Warta

Menteri PU: Perpres Tanah untuk Minimalisir Spekulan

Kamis, 21 Juli 2005 | 10:48 WIB

Jakarta, NU Online
Menteri Pekerjaan Umum Djoko Kirmanto menjelaskan bahwa peraturan presiden No. 36 tahun 2005 tentang pengadaan tanah bagi pelaksanaan pembangunan untuk kepentingan umum tujuan utamanya untuk menghilangkan spekulasi yang saat ini banyak menghambat pembangunan.

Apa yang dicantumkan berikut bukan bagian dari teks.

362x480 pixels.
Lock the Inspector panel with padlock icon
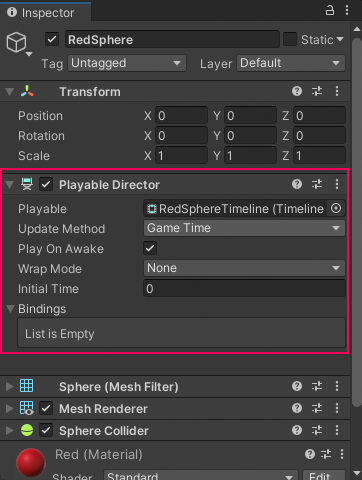coord(330,11)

“Banyak sekali pembangunan untuk kepentingan umum seperti jalan tol, waduk dan lainnya terhambat karena ada satu atau dua orang yang tanahnya menolak untuk dibebaskan. Masyarakat dirugikan, pemerintah dirugikan, investor juga dirugikan,” tandasnya di Gd. PBNU Kamis (21/7).

<>

Dikatakannya bahwa bagian terpenting yang menghalangi spekulasi tanah ada pada pasal 4 ayat 3 dengan bunyi “Apabila tanah sudah ditetapkan lokasi pembangunan untuk kepentingan umum berdasarkan surat keputusan penetapan lokasi yang ditetapkan oleh Bupati/Walikota atau Gubernur, maka bagi siapa yang ingin melakukan pembelian tanah di atas tanah tersebut, terlebih dahulu harus mendapat persetujuan tertulis dari Bupati/Walikota atau Gubernur sesuai dengan kewenangannya,”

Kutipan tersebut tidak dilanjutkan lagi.